The bottom line: governments can print fiat currencies to their hearts’ content. The only way to create more gold and silver is to extract them from the earth’s crust via mining activities.
Fiscal policy is bullish for the speculative precious metal
While the central bank’s accommodative monetary policy stance is bullish for silver, government fiscal stimulus only enhances the fundamental case for silver and gold. In 2008, the US Treasury borrowed a record $530 billion to fund stimulus. In May 2020, it borrowed $3 trillion, and more is on the horizon in 2021.
The US and other governments do not have to run the printing presses to create more currency these days. All they need to do is press a button in this technological age. The US national debt has swelled to $27.880 trillion as of the end of last week. By this time next year, the level is likely to be over the $30 trillion level.
Monetary and fiscal stimulus erode fiat currencies’ purchasing power, increasing inflationary pressures. The US Fed is encouraging more inflation through both its policies and statements. In 2020, the central bank made a not so subtle change to boost its inflation target from 2% to an average of 2%. In many statements since the move, the Fed has told markets that they would tolerate inflation above 2% for an extended period without making any changes to interest rate policy.

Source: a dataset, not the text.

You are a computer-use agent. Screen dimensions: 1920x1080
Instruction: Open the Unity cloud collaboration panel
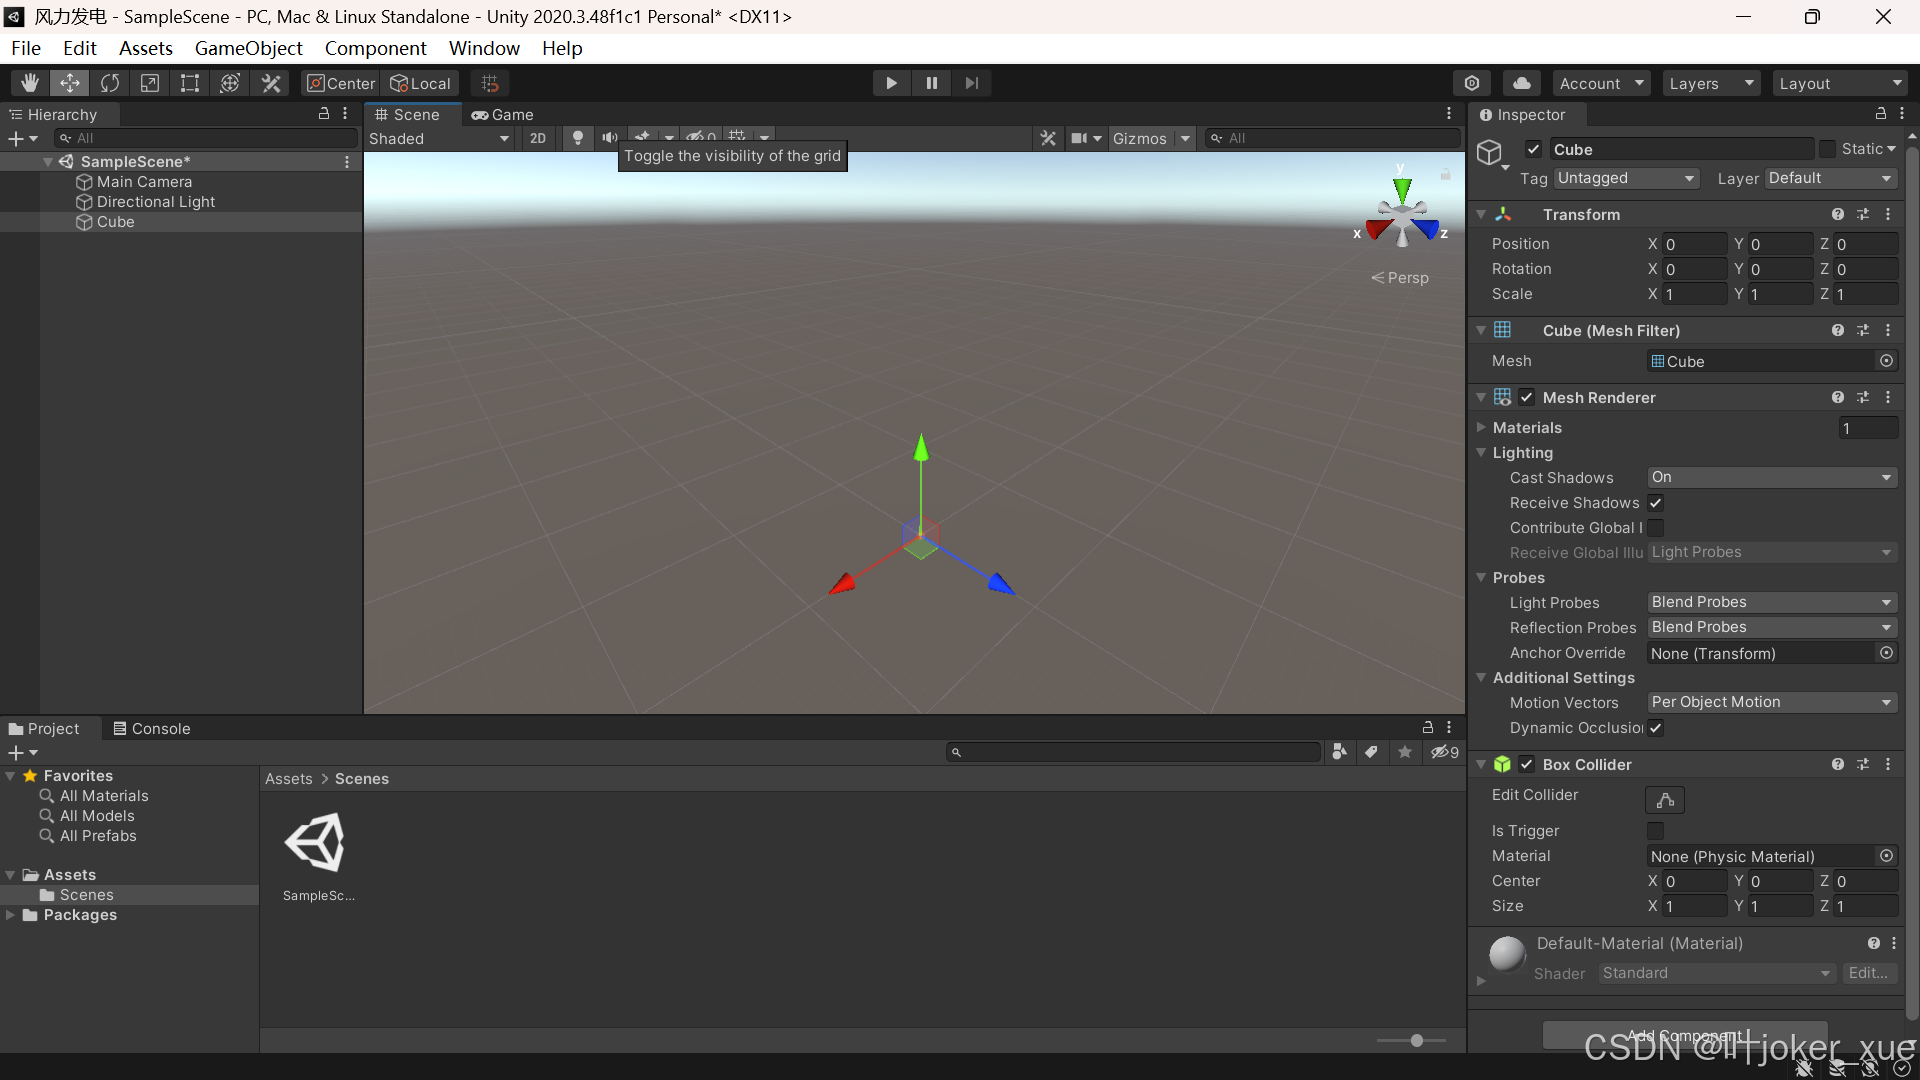point(1522,83)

Taming inflation can be a challenge as the economic condition often becomes a wild beast. The Fed is taking a leap of faith by encouraging the animal from its cage.
Current monetary and fiscal policy is highly supportive of higher silver and gold prices. When it comes to industrial use, silver is a critical component in electronics and solar panels. As the world moves towards a greener path, demand or silver is rising.
Silver tends to be a leader on a percentage basis because it attracts far more speculative interest. An ounce of silver is way more available to smaller investors than gold because of its lower prices. Silver is a populist investment. However, silver is also a mysterious metal that is surrounded by conspiracy and manipulation theories.
Conspiracy theories pour gasoline on a smoldering bullish fire
Some market participants believe governments and central banks collude with financial institutions to keep a lid on the silver market. Without going into all of the theories, a quick internet search will reveal more than a few arguments that a giant hand sits on top of silver’s price.
Meanwhile, silver and gold have been at the center of many civil and criminal cases where traders at the leading financial institutions were charged with manipulation via price-fixing and spoofing. Some market participants believe financial institutions hold massive risk positions in the silver market. Moreover, they think that the derivatives market creates a situation where there is not enough silver and gold worldwide to satisfy the investors in products, were they to all call for delivery. Fractional lending and banking strategies may validate some of the contention.
GME and silver are two assets in the Davids’ crosshairs, and silver could present an even more compelling case than GameStop. Silver broke out to the upside from a technical perspective. Fundamentals are bullish because of monetary and fiscal policies.
Moreover, the aura of elite manipulation by governments, central banks, monetary authorities, and leading financial institutions make silver an even sexier target for the Davids than GME shares. The current environment could create a perfect bullish storm for silver that takes the metal above the 1980 record high at $50.32 per ounce on the nearby COMEX futures contract.
Silver has never looked as bullish as it does in early 2021 as the Davids seem ready to push the price far higher after success with GME, which could have been a training session for a far more significant market event. Meanwhile, you can be sure the lion’s share of the profits in the bull market will still wind up in the oversized pockets of the Goliaths.